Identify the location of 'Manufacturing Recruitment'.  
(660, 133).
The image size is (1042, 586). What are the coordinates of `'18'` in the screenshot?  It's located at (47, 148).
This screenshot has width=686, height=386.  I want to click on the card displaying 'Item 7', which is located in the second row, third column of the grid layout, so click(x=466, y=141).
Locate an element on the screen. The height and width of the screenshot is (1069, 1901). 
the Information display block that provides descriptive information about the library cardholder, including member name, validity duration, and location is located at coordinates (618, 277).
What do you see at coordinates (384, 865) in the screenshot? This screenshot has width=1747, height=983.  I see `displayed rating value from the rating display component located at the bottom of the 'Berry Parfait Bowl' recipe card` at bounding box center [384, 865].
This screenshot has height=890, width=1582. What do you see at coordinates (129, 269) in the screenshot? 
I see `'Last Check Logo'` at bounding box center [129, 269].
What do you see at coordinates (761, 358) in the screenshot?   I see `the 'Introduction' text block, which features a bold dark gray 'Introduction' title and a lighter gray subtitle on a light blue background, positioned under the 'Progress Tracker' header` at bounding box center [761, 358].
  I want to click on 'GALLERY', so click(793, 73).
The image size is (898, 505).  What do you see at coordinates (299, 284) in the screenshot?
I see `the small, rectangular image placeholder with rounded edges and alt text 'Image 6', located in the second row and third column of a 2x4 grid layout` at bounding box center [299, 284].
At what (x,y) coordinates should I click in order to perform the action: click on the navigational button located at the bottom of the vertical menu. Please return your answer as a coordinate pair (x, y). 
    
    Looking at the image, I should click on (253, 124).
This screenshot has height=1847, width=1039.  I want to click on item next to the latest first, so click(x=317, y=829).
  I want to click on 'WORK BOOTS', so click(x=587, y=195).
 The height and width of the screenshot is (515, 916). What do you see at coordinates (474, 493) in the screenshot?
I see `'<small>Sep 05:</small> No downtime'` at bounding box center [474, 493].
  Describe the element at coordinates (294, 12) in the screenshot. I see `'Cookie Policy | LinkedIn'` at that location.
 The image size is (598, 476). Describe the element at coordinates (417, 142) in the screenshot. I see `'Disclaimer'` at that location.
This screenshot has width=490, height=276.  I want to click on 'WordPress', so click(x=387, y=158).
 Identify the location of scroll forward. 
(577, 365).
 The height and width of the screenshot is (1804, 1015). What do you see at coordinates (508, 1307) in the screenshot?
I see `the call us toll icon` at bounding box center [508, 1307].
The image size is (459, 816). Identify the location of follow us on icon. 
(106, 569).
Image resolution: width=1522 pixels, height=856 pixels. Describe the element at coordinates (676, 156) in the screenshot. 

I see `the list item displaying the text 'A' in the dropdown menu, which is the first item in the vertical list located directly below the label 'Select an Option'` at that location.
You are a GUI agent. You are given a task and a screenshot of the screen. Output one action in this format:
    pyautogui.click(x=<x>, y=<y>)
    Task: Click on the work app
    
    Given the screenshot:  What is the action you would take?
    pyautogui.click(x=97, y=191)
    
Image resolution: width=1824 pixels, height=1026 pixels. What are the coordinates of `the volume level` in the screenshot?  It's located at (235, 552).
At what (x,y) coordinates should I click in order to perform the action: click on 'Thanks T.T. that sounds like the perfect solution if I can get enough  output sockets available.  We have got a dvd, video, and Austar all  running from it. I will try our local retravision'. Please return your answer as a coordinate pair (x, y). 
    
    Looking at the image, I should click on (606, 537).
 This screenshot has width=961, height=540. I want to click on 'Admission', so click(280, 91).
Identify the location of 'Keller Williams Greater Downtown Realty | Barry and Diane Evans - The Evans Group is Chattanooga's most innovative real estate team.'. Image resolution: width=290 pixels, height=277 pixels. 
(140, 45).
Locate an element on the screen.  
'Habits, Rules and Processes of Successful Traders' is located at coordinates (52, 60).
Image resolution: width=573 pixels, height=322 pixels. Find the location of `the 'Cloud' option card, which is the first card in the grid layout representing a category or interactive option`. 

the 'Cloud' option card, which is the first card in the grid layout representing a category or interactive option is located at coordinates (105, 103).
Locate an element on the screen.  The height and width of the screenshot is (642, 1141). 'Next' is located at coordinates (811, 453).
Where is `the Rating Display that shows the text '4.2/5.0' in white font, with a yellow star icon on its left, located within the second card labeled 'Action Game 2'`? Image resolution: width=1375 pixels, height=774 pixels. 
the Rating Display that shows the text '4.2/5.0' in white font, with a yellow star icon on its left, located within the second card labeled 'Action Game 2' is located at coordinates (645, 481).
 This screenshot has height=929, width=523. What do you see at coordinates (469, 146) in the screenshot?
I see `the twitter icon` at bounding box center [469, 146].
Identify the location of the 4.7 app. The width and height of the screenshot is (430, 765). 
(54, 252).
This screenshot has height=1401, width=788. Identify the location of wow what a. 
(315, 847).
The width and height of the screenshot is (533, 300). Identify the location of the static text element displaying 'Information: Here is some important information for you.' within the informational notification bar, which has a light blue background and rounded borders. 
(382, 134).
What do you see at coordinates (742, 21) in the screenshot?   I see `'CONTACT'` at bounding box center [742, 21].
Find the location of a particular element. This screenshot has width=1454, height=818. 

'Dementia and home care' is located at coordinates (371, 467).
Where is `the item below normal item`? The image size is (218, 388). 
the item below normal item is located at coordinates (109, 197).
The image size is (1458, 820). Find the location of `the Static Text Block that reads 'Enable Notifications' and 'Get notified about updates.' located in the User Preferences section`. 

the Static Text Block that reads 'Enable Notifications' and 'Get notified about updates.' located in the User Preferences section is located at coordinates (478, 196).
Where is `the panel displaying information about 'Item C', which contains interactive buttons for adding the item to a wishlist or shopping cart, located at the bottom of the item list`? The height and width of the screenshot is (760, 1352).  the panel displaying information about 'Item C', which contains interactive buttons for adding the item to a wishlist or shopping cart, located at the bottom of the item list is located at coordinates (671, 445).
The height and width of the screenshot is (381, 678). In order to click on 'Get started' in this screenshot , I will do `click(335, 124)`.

__________________________________________________

__What to produce__:
Reproduce verbatim the lines of the listing above, from its first line through the line containing "This screenshot has width=686, height=386.", with both ends included.

__Correct output__:
Identify the location of 'Manufacturing Recruitment'.  
(660, 133).
The image size is (1042, 586). What are the coordinates of `'18'` in the screenshot?  It's located at (47, 148).
This screenshot has width=686, height=386.  I want to click on the card displaying 'Item 7', which is located in the second row, third column of the grid layout, so click(x=466, y=141).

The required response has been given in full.